D'après l'ONG France Terre d'Asile, quelque 200 mineurs ont quitté cette semaine la "Jungle" de Calais pour le Royaume-Uni dont plus d'un quart au nom de la vulnérabilité.
Près de 200 mineurs ont quitté la "Jungle" de Calais pour la Grande-Bretagne au cours de la semaine dont plus d'un quart au titre de la vulnérabilité, a indiqué dimanche
Sur les 194 mineurs au total qui ont quitté Calais dans la semaine pour regagner la Grande-Bretagne, "141 ont pu bénéficier de la réunification familiale et 53 mineurs, des jeunes filles exclusivement, ont été transférées, samedi, au titre de la vulnérabilité", a précisé dimanche 23 octobre Pierre Henry, le directeur général de France Terre d'Asile.
Dimanche, 39 enfants et adolescents ont quitté la "Jungle" dont 22 filles, tous dans le cadre de la réunification familiale, a-t-il ajouté.
La réunification familiale est utilisée dans le cadre de la procédure européenne de Dublin qui prévoit, dans le cas des mineurs, que le pays compétent pour la demande d'asile soit celui où le mineur possède de la famille. L'amendement Dubs permet lui un transfert au nom de la vulnérabilité et non pas des liens familiaux, les mineurs accueillis au titre de cette disposition étant appelés "Dubs kids" en Grande-Bretagne.
Selon un récent recensement fait par France Terre d'Asile, près de 1.300 mineurs s'entassent dans la "Jungle" de Calais dont le démantèlement doit commencer demain lundi 24 octobre à 8 heures. 500 d'entre eux ont affirmé avoir de la famille en Grande-Bretagne.
De leur côté, les tabloïds britanniques font enfler la polémique autour de l'arrivée de ces jeunes migrants et leur âge, le Sun, quotidien le plus vendu outre-Manche, ayant notamment affirmé qu'un Afghan de 38 ans s'était glissé parmi les mineurs.
Et les majeurs dans tout ça ?
En outre, les services de l'État ont commencé dimanche après-midi à informer officiellement les migrants de la "Jungle" de l'imminence de son démantèlement, qui doit donc débuter lundi matin.
Des représentants de plusieurs de ces services se sont rendus dans le centre d'accueil provisoire, le CAP, des conteneurs installés au milieu de la "Jungle", pour préciser les modalités de cette énorme opération, qui doit vider le campement de ces 6.400 à 8100 habitants, selon les comptages.
Vendredi, l'arrêté d'expulsion de la préfecture avait déjà été placardé dans plusieurs points du camp. Mais dimanche, l'information s'est intensifiée avec la distribution de flyers aux migrants. Écrits en plusieurs langues, ces flyers indiquent notamment comment se rendre au hangar situé à quelque 300 m du campement, d'où partiront lundi les cars à destination de plusieurs centres d'accueil et d'orientation, les CAO, en France. Les migrants recevaient également des bandes dessinées expliquant le dispositif des CAO.
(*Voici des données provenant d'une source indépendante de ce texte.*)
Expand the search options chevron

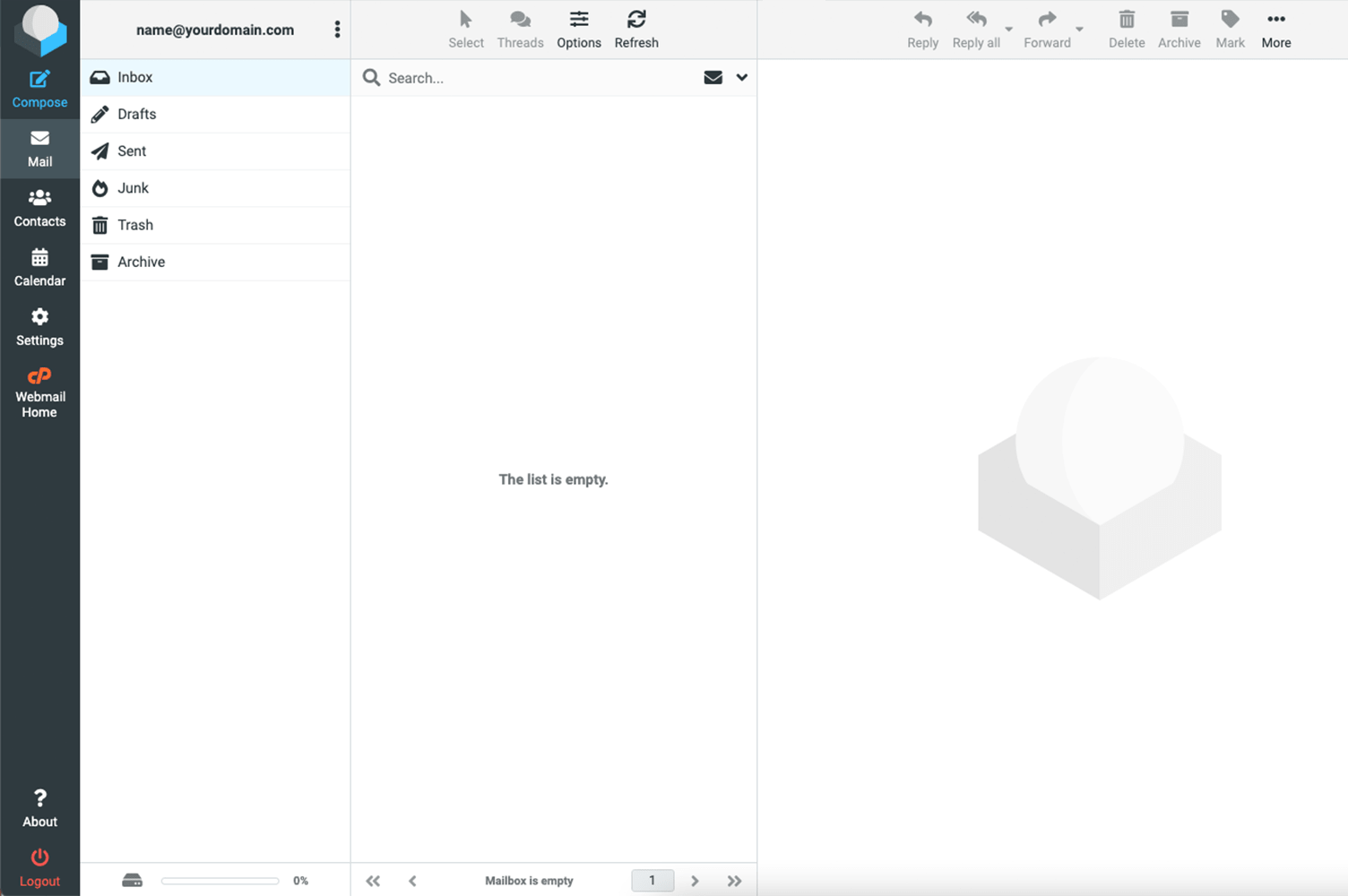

Cette distribution, qui doit durer tout l'après-midi et être étendue au centre d'accueil Jules-Ferry, est effectuée par des membres de la Direction départementale de la cohésion sociale (DDCS), de la Vie active, association mandatée par l'État pour gérer le centre d'accueil provisoire (CAP) et le centre d'accueil Jules-Ferry, et de l'Audasse, autre structure soutenue par l'État.
Les migrants doivent se rendre dès 8 heures lundi devant ce hangar, un sas qui sera ouvert tous les jours de 8 heures à 20 heures. À l'extérieur seront organisées quatre files d'attente bien identifiées : pour les majeurs, pour les mineurs sans famille, pour les familles et pour les personnes vulnérables (malades, femmes enceintes...).
"On leur dit que le départ, c'est demain a partir de 8 heures", indique un salarie d'Audasse. "On leur confirme qu'il faut se tenir prêts pour demain", ajoute Serge Szarzyncki, directeur de la cohésion départementale.
Iacub, un Soudanais de 20 ans, assure qu'il est au courant : "j'y serai a 7 heures" dit-il. Karhazi, un Afghan, lui, ne veut pas partir. "On le sait tout ça. Il faudra nous forcer pour partir. Nous on veut aller en Grande-Bretagne. Pourquoi n'y a t-il rien de prévu pour les majeurs?", lance-t-il.